Middle East

Pope Francis prays among the ruins of Mosul churches destroyed during war with IS

Pope Francis, surrounded by shells of destroyed churches, attends a prayer at Hosh al-Bieaa Church Square, in Mosul, Iraq Source: AP

It comes on the final day of the Pope's historic visit to Iraq.

Pope Francis prayed Sunday for "victims of war" outside a ruined church in Iraq's Mosul, where the Islamic State group ravaged one of the world's oldest Christian communities until the jihadists' defeat three years ago.

With the partially collapsed walls of the centuries-old Al-Tahera (Immaculate Conception) Church behind him, Pope Francis made a plea for Christians in Iraq and the Middle East to stay in their homelands. 

The 84-year-old pontiff said the "tragic" exodus of Christians from Iraq and the wider region "does incalculable harm not just to the individuals and communities concerned, but also to the society they leave behind". 

The IS onslaught forced hundreds of thousands of Christians in northern Iraq's Nineveh province to flee.
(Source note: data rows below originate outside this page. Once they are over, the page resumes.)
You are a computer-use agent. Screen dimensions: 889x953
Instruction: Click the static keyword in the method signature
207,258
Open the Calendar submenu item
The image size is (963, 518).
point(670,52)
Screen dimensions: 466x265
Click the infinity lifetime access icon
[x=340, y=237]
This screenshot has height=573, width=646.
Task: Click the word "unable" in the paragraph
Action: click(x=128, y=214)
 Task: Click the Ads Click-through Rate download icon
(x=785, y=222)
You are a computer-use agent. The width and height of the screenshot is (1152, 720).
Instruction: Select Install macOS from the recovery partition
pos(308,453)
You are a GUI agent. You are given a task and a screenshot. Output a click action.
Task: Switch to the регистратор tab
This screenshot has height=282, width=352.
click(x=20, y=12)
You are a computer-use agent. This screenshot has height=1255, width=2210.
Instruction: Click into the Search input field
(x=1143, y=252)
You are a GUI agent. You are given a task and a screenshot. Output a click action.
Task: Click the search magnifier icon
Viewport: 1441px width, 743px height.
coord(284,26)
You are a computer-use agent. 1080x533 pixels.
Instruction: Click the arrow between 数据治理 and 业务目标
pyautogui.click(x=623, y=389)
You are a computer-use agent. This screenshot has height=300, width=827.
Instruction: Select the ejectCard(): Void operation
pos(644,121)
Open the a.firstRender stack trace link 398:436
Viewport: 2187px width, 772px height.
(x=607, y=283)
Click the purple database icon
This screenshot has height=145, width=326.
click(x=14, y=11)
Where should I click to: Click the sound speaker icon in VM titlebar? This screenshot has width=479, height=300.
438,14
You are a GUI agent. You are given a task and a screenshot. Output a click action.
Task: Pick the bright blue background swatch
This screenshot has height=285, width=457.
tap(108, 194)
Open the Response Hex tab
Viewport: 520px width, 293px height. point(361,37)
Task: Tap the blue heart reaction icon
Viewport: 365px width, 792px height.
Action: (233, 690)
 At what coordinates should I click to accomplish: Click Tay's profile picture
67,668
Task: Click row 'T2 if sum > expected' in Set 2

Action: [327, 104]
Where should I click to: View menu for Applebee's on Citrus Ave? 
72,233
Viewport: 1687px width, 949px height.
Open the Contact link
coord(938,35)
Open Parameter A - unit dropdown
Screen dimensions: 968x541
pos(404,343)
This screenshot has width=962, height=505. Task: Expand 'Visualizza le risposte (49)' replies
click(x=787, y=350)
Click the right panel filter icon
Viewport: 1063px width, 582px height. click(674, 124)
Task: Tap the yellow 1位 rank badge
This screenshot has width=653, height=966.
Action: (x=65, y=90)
Iraq's Christian population has shrunk to fewer than 400,000 from around 1.5 million before the US-led invasion of 2003. 

The faithful had gathered on Sunday in the courtyard of the Al-Tahera Church, whose roof collapsed during fighting against IS in 2017. It is one of the oldest of at least 14 churches in Nineveh province that were destroyed by IS. 

Pope Francis attends a ceremony at a square near the ruins of the Syriac Catholic Church of the Immaculate Conception
Pope Francis attends a ceremony at a square near the ruins of the Syriac Catholic Church of the Immaculate Conception
ABACA

Boutros Chito, a Catholic priest in Mosul, said the pope's visit could change the way people think about his city, the ancient centre of which still lies in ruins.

"Pope Francis will announce to the whole world that we are the people of peace, a civilisation of love," Chito told AFP.

The pontiff also hailed the Al-Nouri mosque and its famed al-Hadba minaret, which were destroyed in the fighting against IS, and the Church of Our Lady of the Hour which, he said, "has reminded passersby that life is short and that time is precious". 

The heaviest deployment of security forces yet has been mobilised to protect the Pope on what is perhaps the riskiest day of his historic trip to Iraq, where state forces are still hunting IS sleeper cells. 

Pope Francis's trip to Iraq as a "pilgrim of peace" aims to reassure the country's dwindling Christian community and to expand his dialogue with other religions. 

On Saturday, the leader of the world's 1.3 billion Catholics met Iraq's top Shiite Muslim cleric, the reclusive Grand Ayatollah Ali Sistani, who agreed that Iraq's Christians should be able to live in "peace".

"We believers cannot be silent when terrorism abuses religion," he said at an interfaith service in the ancient site of Ur later that morning. 

Watching from afar as IS swept across Nineveh in 2014, Pope Francis said at the time he was ready to come and meet the displaced and other victims of war in a show of solidarity.   

Seven years later, he is visiting both Mosul and Qaraqosh, one of Iraq's oldest Christian towns whose residents still speak Syriac, a dialect of Aramaic, the language spoken by Jesus.